When you can go all out go until you drop let them see the old you is still there and they may be more tolerant of the new you who needs some time to recover and regroup. Be as jolly as you can, a part of this thing we have going on is depression. I did not see it in myself until 2 months into diary entries. As I look back I can read the depression in my own hand writing, didn't see it when I was recording symptoms but definitely after I looked at them as a whole. It is hard to look at our own emotional state and see how it effects those around us. I have an inlaw who is clinically depressed and I always used to say she could suck the life out of the room when she walked in. Took me some time to see it in myself. I am ashamed at my response to her condition now.
These new feelings we have take some time to get used to fatigue, dizziness, wobbly and unsure in our steps, noise intolerance, change in hearing perception, headache, nausea, reduced concentration level, memory issues and so many unique to each of us. How much is physically tied to the AN tumor, how much is tied to the surgery, how much is tied to our emotional reaction to our diagnosis, who can say. But they are all real and effect us in various degrees. It takes time to get to know them, accept them and learn to live with them.
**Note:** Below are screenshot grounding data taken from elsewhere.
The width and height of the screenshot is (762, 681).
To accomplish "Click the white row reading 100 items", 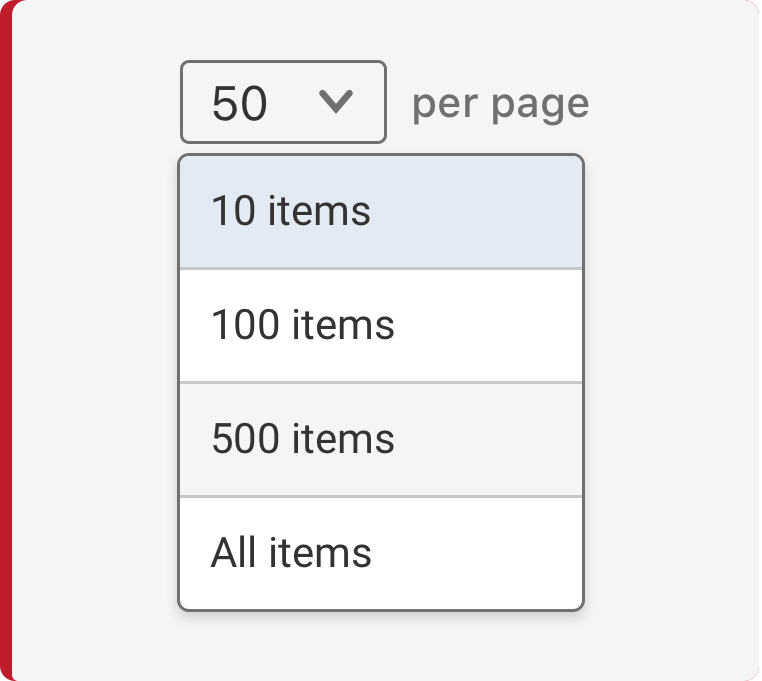I will [380, 326].
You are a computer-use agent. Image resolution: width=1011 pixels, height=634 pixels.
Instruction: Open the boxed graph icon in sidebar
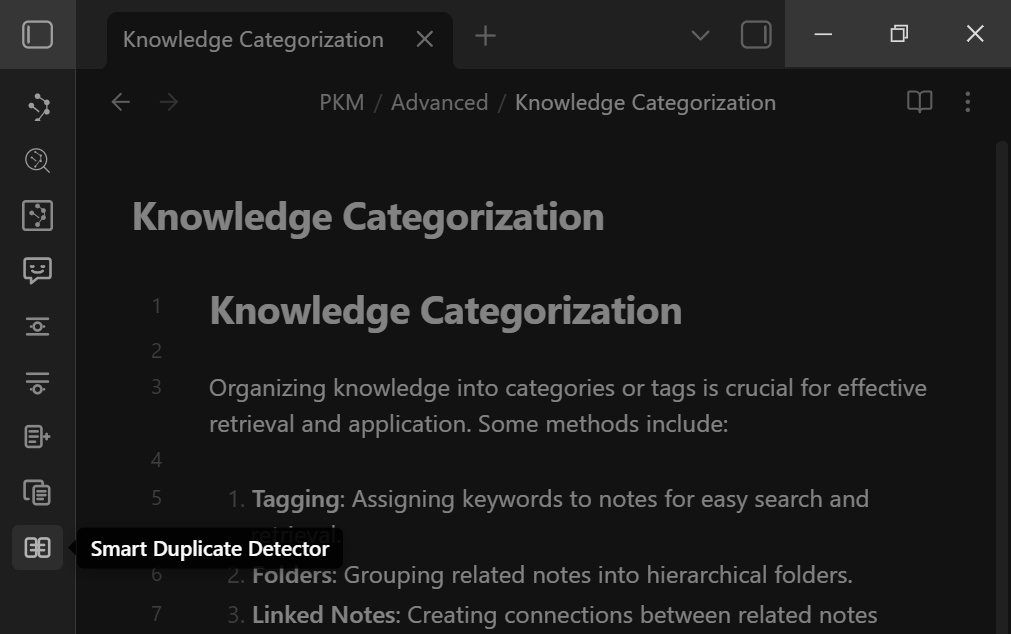click(38, 216)
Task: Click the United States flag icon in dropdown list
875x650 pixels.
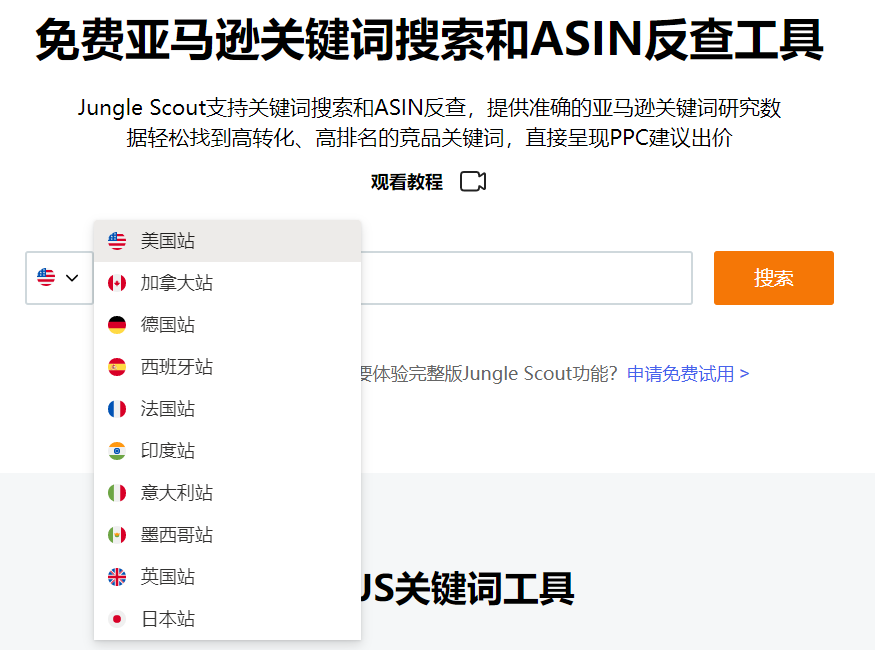Action: tap(117, 241)
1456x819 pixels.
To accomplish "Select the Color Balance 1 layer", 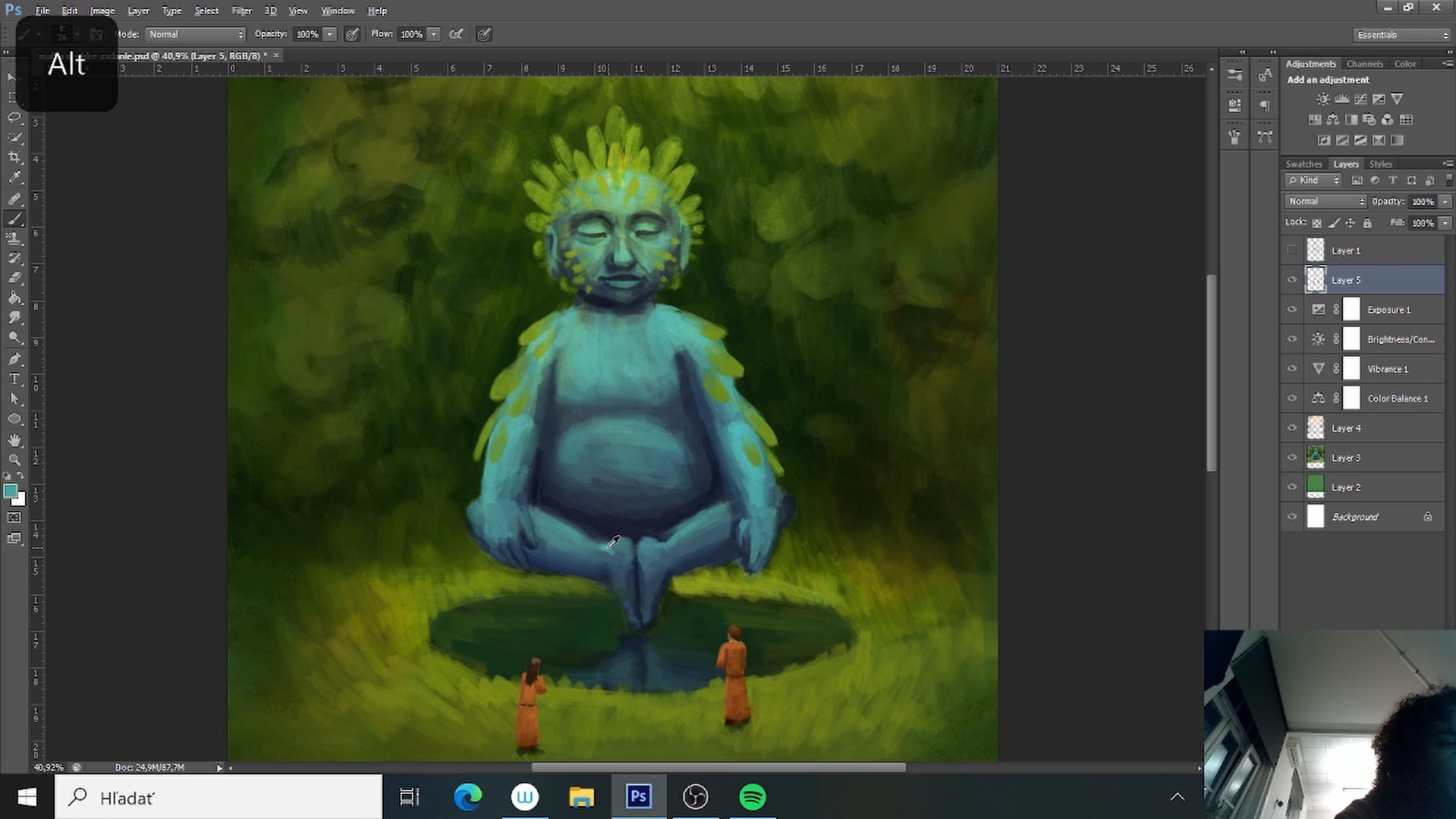I will tap(1397, 398).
One good thing..... we have lots of time ahead of us to figure it all out. We are not at the end, we have just hit a pot hole and now we got a front end alignment problem, we just have to work it out. I know it is easier to say it than live it, please know we understand what is happening to you. And no one here is minimizing your experience. Yes you have had brain surgery, it has effected you physically and the comparison to someone with the physical appearance of brain surgery is only comforting to those who are looking at us and saying poor dear.
I take comfort in saying it isn't cancer and I am still functioning close to normal. I would rather spend my days looking out on the world than taking stock of all that I lost. Good luck with your journey, keep us in the loop as you continue on your journey, we all learn from each other how to live with our tumors and appreciate hearing how others have dealt with theirs. Hope these words encourage you as so many here have encouraged me.